Ticks have had millions of years to figure out how to bite without triggering their victims' immune response. Proteins in the arachnids' spit evolved to manipulate immune cells so that the bloodsuckers can suck blood and transmit pathogens in peace. But these measures may not always have the desired effect when ticks bite humans, leading to severe allergic reactions, argue infectious disease specialists in an Opinion published on September 25 in Trends in Parasitology. The researchers believe a vaccine for tick bite allergies could be developed from the spit allergen, once it is identified.
This is a photo of a female Rhipicephalus bursa tick.
Credit: Courtesy of Jose de la Fuente
Only recently has it been known that tick bites even cause allergic reactions. Thousands of people are affected each year--particularly in the United States and Australia, with more and more diagnosed as doctors learn of the allergy, and as tick and human contact increases as a result of climate change and habitat loss. Depending on the tick species and the person, bites can result in allergic reactions ranging from an itch to full anaphylactic shock. Tick bites might also induce the development of red meat or gelatin allergies.
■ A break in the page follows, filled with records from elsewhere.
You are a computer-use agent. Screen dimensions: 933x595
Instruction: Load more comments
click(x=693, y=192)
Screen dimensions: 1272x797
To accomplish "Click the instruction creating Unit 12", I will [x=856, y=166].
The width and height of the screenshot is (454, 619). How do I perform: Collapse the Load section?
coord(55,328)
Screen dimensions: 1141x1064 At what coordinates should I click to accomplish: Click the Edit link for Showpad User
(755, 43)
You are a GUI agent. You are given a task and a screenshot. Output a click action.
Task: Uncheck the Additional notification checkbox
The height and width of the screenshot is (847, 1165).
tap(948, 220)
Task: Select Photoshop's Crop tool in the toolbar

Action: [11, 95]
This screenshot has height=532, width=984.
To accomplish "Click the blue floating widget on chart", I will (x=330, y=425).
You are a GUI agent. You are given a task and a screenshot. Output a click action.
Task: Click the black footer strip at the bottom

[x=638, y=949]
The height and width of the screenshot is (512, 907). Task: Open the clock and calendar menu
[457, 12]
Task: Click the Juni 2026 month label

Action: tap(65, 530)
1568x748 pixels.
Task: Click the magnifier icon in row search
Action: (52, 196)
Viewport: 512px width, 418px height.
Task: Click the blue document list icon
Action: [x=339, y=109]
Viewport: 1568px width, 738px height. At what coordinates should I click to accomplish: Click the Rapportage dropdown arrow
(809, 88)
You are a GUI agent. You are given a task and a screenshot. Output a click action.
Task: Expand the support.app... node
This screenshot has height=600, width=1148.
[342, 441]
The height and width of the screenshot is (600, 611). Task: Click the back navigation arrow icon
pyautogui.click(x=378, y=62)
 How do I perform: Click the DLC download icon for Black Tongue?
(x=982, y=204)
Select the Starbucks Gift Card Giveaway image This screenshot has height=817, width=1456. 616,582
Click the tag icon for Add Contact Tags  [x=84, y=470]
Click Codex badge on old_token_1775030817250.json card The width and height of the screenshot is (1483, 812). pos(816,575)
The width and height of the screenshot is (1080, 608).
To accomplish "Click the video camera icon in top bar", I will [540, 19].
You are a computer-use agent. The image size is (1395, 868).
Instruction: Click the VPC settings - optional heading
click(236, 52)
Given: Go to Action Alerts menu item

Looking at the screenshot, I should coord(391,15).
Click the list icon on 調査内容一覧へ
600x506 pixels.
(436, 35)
"We understand that these allergies are produced by tick bites, but we need to know the precise molecules produced by the tick in the saliva that cause this effect when they bite a vertebrate host," says senior author Jose de la Fuente, of Group SaBio at the Instituto de Investigación en Recursos Cinegéticos IREC (CSIC-UCLM-JCCM) in Spain and CVHS, Oklahoma State University, USA. "We believe that there are proteins in the tick saliva modified by a compound called alpha-gal that changes the immune response in humans, so that it is possible to have these allergic reactions."
The alpha-gal modified proteins are de la Fuente's prime suspect because alpha-gal is not synthesized by humans and apes, and so it could be that when a tick bites us and introduces the protein into the skin, our immune system's natural response is to label it as "foreign" and attack. This would explain why later exposure to red meat, which possesses a variation of alpha-gal, can cause an immune reaction. An immune memory against alpha-gal may also have a protective effect as people previously exposed to the molecule are less likely to get malaria, a mosquito-borne disease, indicating that other insects could carry alpha-gal in their bites.
Whether the tick saliva allergen is alpha-gal or something else, knowing the culprit can lead to the production of an antivenom-like product that minimizes the bite immune response. Another strategy would be to create a vaccine that could numb the immune system to the presence of what is causing the allergy.
"No specific treatment for a tick bite allergy is currently available," de la Fuente says. "Anyone who lives in a risk area or is moving to a region with many reported cases would benefit from such a vaccine."